Most of us have had someone close to us die. It leaves an empty space somewhere inside us that can never be refilled and the eternal longing that that person, who was once always there in the same way as the sun, the moon and the stars are always there, was still with us. How we behave after someone's death depends on our character, our relationship with the deceased, what is happening in our life, but also on our culture and the part of the world we live in.
In Western cultures it is common to visit the grave occasionally, perhaps on the anniversary of the dead person's birthday, or maybe of their death. The tradition is for anyone who does this to show their respect by standing at the grave with a long face and placing some flowers. Tears may also be shed. Any sort of laughter or merriment would be inappropriate. In the Philippines tears are also shed by some but there are other aspects of their rememberance traditions that would seem bizarre, almost outlandish to Westerners.

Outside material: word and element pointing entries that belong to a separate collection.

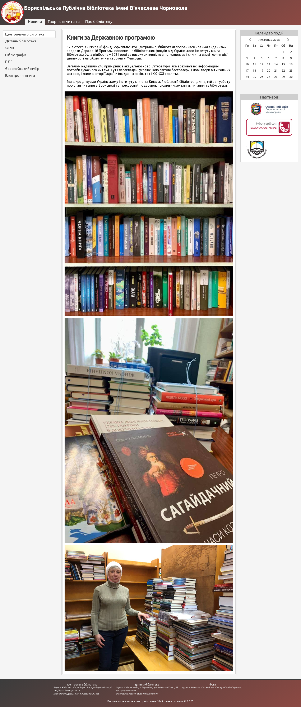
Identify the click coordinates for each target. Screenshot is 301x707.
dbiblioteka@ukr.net (147, 693)
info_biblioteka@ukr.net (86, 693)
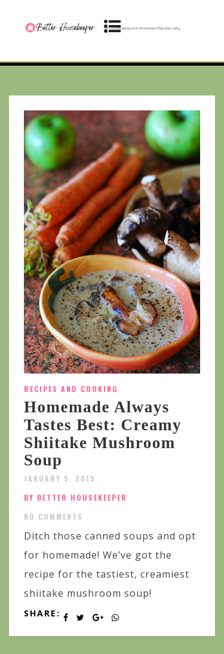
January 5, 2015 (60, 478)
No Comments (53, 516)
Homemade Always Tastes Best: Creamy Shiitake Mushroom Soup (103, 433)
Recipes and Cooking (71, 389)
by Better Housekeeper (75, 497)
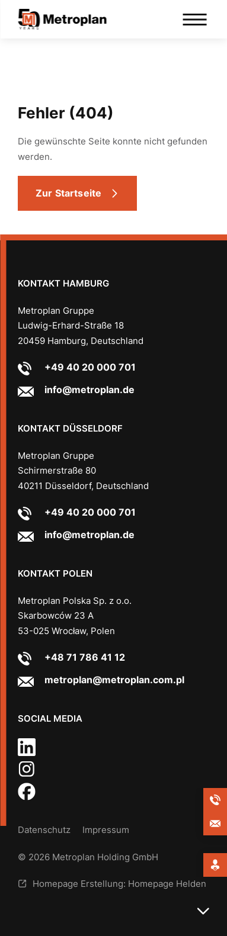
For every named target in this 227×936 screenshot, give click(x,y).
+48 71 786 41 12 (84, 657)
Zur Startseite (68, 193)
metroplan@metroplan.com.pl (114, 680)
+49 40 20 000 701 (90, 367)
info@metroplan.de (89, 389)
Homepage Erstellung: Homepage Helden (119, 883)
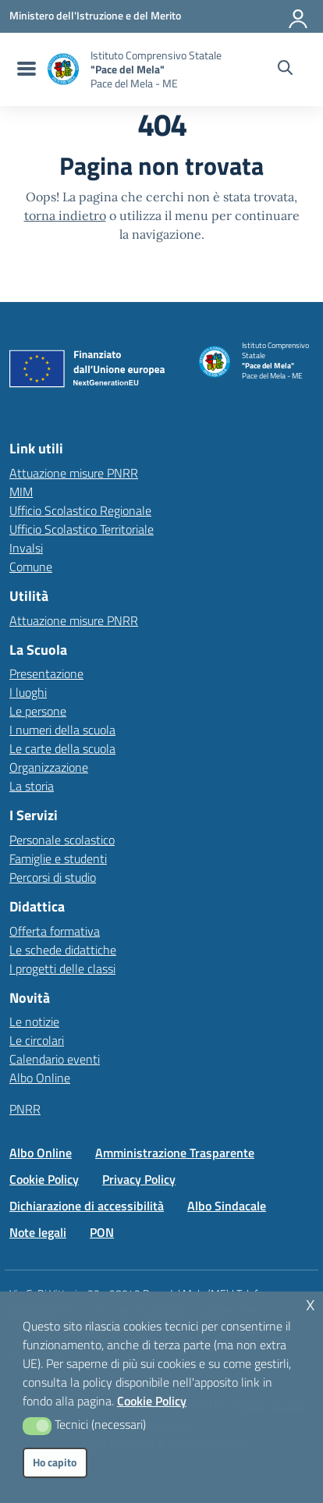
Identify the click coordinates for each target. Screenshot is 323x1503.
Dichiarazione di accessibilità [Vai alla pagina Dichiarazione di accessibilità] (86, 1205)
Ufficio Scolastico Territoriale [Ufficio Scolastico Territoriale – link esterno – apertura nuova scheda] (81, 529)
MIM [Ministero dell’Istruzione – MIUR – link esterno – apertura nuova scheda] (21, 491)
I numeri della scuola (62, 729)
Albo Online (39, 1077)
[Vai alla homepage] (63, 69)
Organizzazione (48, 767)
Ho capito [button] (54, 1462)
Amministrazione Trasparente (174, 1152)
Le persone (37, 711)
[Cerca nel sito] (285, 69)
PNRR (25, 1109)
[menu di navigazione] (24, 69)
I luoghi (28, 692)
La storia (31, 785)
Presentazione (46, 673)
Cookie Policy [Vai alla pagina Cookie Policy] (44, 1179)
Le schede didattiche (62, 949)
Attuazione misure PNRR (73, 473)
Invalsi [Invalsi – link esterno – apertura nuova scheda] (26, 547)
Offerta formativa (54, 931)
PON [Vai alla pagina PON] (102, 1232)
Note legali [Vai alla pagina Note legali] (37, 1232)
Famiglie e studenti (58, 858)
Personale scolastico (62, 839)
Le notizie (34, 1021)
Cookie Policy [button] (151, 1400)
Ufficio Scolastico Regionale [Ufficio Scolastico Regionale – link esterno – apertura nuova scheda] (80, 510)
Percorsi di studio (52, 877)
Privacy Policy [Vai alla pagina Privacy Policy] (139, 1179)
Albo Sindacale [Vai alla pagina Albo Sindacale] (226, 1205)
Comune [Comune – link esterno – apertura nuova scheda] (30, 566)
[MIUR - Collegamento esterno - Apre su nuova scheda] (95, 15)
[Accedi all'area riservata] (299, 15)
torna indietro (65, 215)
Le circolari (36, 1040)
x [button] (310, 1302)
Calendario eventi (54, 1059)
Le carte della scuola (62, 748)
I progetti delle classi (62, 968)
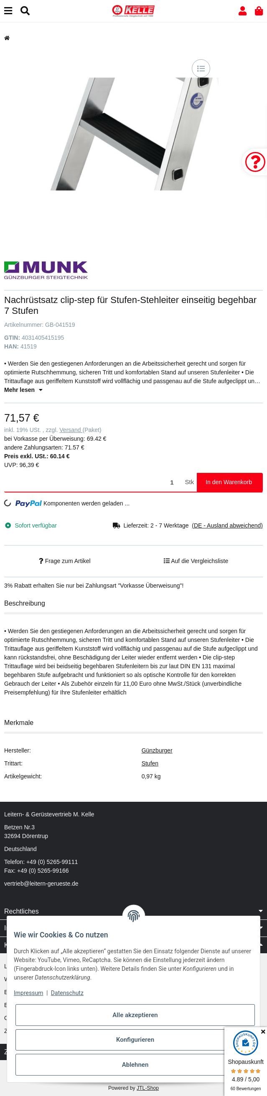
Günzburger (157, 750)
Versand (70, 430)
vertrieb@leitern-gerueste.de (41, 883)
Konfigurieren (135, 1039)
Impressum (28, 993)
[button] (243, 11)
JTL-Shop (148, 1088)
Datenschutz (67, 993)
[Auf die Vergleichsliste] (201, 68)
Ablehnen (135, 1064)
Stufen (150, 763)
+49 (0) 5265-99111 (52, 862)
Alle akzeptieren (135, 1015)
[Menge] (93, 482)
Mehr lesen (23, 389)
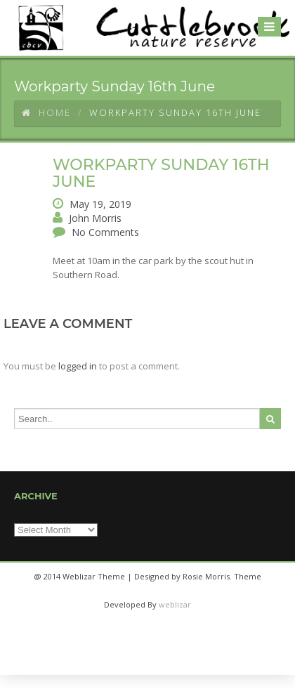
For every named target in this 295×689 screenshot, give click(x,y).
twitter (163, 661)
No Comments (105, 232)
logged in (77, 366)
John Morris (95, 218)
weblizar (175, 604)
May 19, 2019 (100, 204)
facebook (129, 661)
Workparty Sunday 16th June (161, 173)
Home (46, 112)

"It used to be a huge party in the cemetery," a policewoman told me outside the Nueva Valencia municipal cemetery on the island of Guimaras. The date is November 1st, All Saints' Day. "It would go on for two days starting on October 31st. People would have barbecues, dancing, drinking, a real fiesta, you know! But now it's all banned because sometimes fights used to start because of the alcohol. Some private cemeteries still have the party but this one is public so we can't. We have to have it in the Municipal Hall now. You should come, it'll be great fun, everyone has to wear a Halloween costume!"
I walked into the cemetery feeling somewhat self-conscious, not knowing what to expect and worried that I might be intruding. It was a maze of alleys and courtyards, the walls formed by stacks on whitewashed concrete coffins, one built on top of the other. In front of one a family with several small children stood, chatting and laughing, several of them holding umbrellas as protection against the sun. "Hello, Joe!" a couple of teenagers shouted as I walked past, putting me more at ease. Joe seems to be a general name that some Filipinos ascribe to foreigners. At another tomb a man knelt, carefully repainting the front, making sure that every inch was left the purest white but not a drop spilled on the name plaque. At the next a young couple stood, arm in arm, crying. They were staring at a grave with no plaque, just a short scrawled message in the type of pen used to write on white boards at schools, an entire life summed up in thick black ink.
I sat down on the grass in the middle of the biggest open area and decided to people-watch. In the twenty minutes I spent there, the young couple were the only ones I saw crying. Everyone else smiled and waved at me, or tried to force their toddlers to smile and wave at me. Those who came in large groups were more often than not laughing. It seemed that while the party in this particular graveyard had been prohibited, the general feeling of the day as a celebration of the lives of the deceased, rather than a time to show sorrow at their departure, had continued.